The Agony of Activism: Life According to Ohad Movie Review
You might already know that veganism has gained ground rapidly in Israel over the last few years. This has been thanks in a large part to the work of Gary Yourofsky. The result is a new generation of activists, including Ohad Cohen, the subject of the documentary film Life According to Ohad.
But Life According to Ohad is not just a movie about veganism. It’s about understanding who we are, our place in the universe and our understanding of ourselves.
See My Video Review of Life According to Ohad:
The film itself is beautifully done, with numerous subtle but artful touches. At the beginning of the film, there’s a poignant moment when Ohad and his friends are saving chicks from a dumpster. One of them shouts to the others “there’s light over here!” We’re reminded that hope still exists, despite the overwhelming darkness.
Life According to Ohad doesn’t shy away from the difficulties of being an activist. Ohad’s activism makes it difficult for him to remain close to his family. But it also makes him so busy that it’s not easy for him to meet others, either.
What is “a good person”?
When you meet Ohad’s parents, it’s not hard to see where he gets his strong personality from. His mother spends much of the time crying while her husband and son fight together about animal rights. Both father and son want to live honourable lives. They just don’t agree on what that means.
For Ohad’s father, a good person is someone who obeys the law. Ohad sees things very differently. For him, it’s about doing the right thing as he sees it.
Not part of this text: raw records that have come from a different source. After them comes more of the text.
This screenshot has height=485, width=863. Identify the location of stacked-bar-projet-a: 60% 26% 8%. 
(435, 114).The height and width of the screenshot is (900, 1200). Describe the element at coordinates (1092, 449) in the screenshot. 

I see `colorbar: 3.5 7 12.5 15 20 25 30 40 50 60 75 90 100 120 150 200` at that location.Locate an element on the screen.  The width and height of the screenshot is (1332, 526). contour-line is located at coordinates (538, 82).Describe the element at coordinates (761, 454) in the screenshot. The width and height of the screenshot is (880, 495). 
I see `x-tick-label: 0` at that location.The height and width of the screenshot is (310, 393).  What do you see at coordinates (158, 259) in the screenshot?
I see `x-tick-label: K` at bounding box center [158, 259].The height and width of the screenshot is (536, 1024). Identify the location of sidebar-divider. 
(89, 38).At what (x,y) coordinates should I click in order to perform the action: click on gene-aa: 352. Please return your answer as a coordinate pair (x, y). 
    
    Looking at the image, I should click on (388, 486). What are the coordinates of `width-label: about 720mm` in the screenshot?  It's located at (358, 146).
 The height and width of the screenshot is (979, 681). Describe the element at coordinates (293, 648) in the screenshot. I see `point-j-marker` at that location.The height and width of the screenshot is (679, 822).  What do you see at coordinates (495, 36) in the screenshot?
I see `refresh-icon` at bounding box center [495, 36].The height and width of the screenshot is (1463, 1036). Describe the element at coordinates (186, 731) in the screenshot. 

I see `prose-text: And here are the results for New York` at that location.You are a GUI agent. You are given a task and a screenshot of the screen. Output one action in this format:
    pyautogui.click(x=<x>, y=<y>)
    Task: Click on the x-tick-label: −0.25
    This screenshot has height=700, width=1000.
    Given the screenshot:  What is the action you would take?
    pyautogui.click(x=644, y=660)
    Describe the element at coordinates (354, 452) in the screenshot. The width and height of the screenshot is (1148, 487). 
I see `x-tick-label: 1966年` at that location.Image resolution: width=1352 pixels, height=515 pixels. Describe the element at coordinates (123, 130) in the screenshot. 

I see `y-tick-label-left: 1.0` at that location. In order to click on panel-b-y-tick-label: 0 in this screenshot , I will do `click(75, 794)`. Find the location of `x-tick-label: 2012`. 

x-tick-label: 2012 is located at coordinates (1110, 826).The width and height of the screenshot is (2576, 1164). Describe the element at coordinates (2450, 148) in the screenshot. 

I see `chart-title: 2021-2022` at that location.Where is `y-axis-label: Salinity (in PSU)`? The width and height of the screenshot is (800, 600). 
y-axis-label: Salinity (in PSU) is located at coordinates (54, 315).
Part of this divide is generational. Previous generations weren’t encouraged to discover the truth for themselves, whereas today many people realize that it’s important to question what we’ve been taught. Still, many people choose to avoid making these choices, and rely on society to decide for them.
How do we relate to our families?
Early in the film, Ohad reflects on the fact that he’s always in a dilemma between his family and his other world. I think this is the dilemma of every activist, but also of every human being. We all have parts of ourselves our families don’t understand. And eventually we have to discover who we are.
One night while dining in his parents’ home, Ohad is discussing veganism, and he brings up how concepts of superior and inferior races leads inexorably to atrocities.
Emotional tensions rise quickly. Had pleads with his father that what we do to animals is an eternal holocaust. His father rejects his argument – but not by arguing with whether that’s true. Instead, he tells Ohad this is “a world where your ideas cannot exist.”
Fortunately, Ohad and his family work very hard to restore their relationship, but it’s a battle for everyone.
The importance of connecting with others and finding community
Ohad’s friends clearly play a vital role in his life. The movie really demonstrates how critical being part of a community is for activists. The work Ohad does is emotionally draining, and could leave anyone with a pretty grim view of humanity.
Part of the way through the film, Ohad starts dating a young woman who is also interested in activism, and it’s amazing to see the change it makes in his life. I think more than anything, it shows our deep to share our beliefs with those closest to us.
I was privileged to have the opportunity to see this film, thanks to director Eri Daniel Erlich. It’s truly a beautiful film, and will go down as one of my favourites, not just about veganism, but in general. This film is definitely intended for mature audiences (there are some scenes both of violence towards animals and humans), so I wouldn’t recommend it for younger viewers.